Rozochociłam się z makijażem, bo dziś kolejna propozycja :D Sylwester za pasem, może uda Wam się znaleźć w moich "malunkach" coś dla siebie. Dziś dwie wersje, bardziej klasyczna i ta "dla odważnych" :D Zapraszam :*
Makeup #1
Podstawą jest klasyczna czarna kreska, którą zaczynam od "naszkicowania" głównej linii kredką. Całość dopełniam eyelinerem, wyciągając koniec kreski poza zewnętrzny kącik oka.
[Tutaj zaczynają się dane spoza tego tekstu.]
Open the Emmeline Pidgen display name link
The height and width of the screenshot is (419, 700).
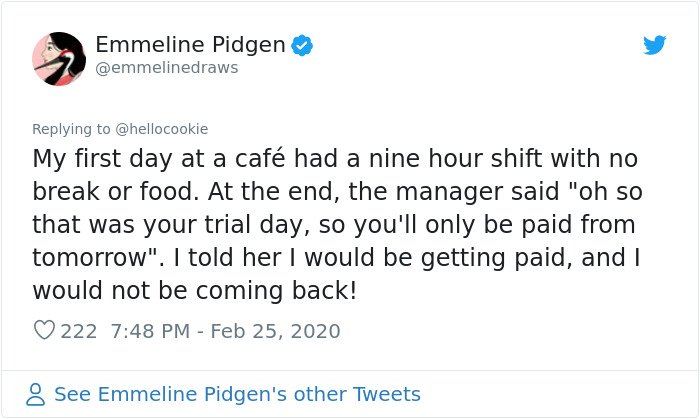pos(190,44)
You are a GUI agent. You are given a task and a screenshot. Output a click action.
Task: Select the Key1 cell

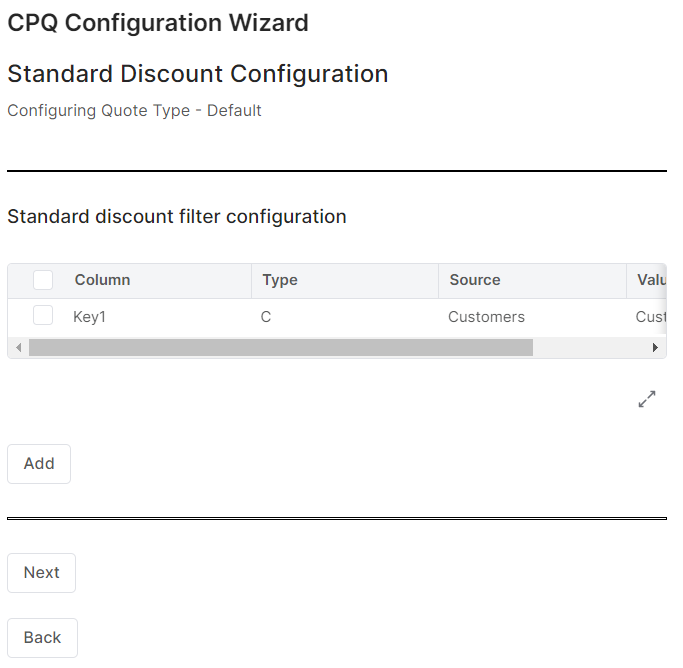(x=89, y=317)
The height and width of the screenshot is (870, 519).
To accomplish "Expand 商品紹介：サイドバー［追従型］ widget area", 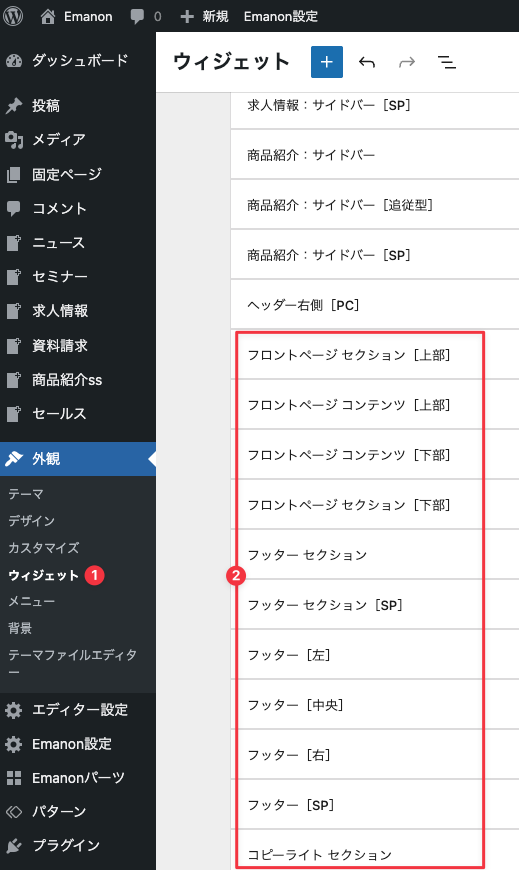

Dodałam jeszcze pociągnięcie kredką AVON Glimmerstic diamonds, która daje delikatne brokatowe wykończenie.
Make up #2
Trzy kolory - niebieski :D i nie chodzi mi wcale o film, ale o główny odcień tego makijażu, który zbudowałam na kilku kolorach bliskich sobie w palecie barw: granatowy, śliwkowy i turkus.
Zasadniczą sprawą jest tu delikatne rozmycie przejść między odcieniami. Jako bazy użyłam znów czarnej kredki, dzięki czemu makijaż zyskuje więcej głębi tuż przy linii rzęs, plus dodatkowo zaznaczyłam nią tzw. linię wodną.
Kredki i cienie są dobrane w pary - zanim dodałam cień, bazę stanowiło kilka pociągnięć kredki w tym samym kolorze. Efekt - kolor jest bardziej wyrazisty i dłużej utrzymuje się na powiece.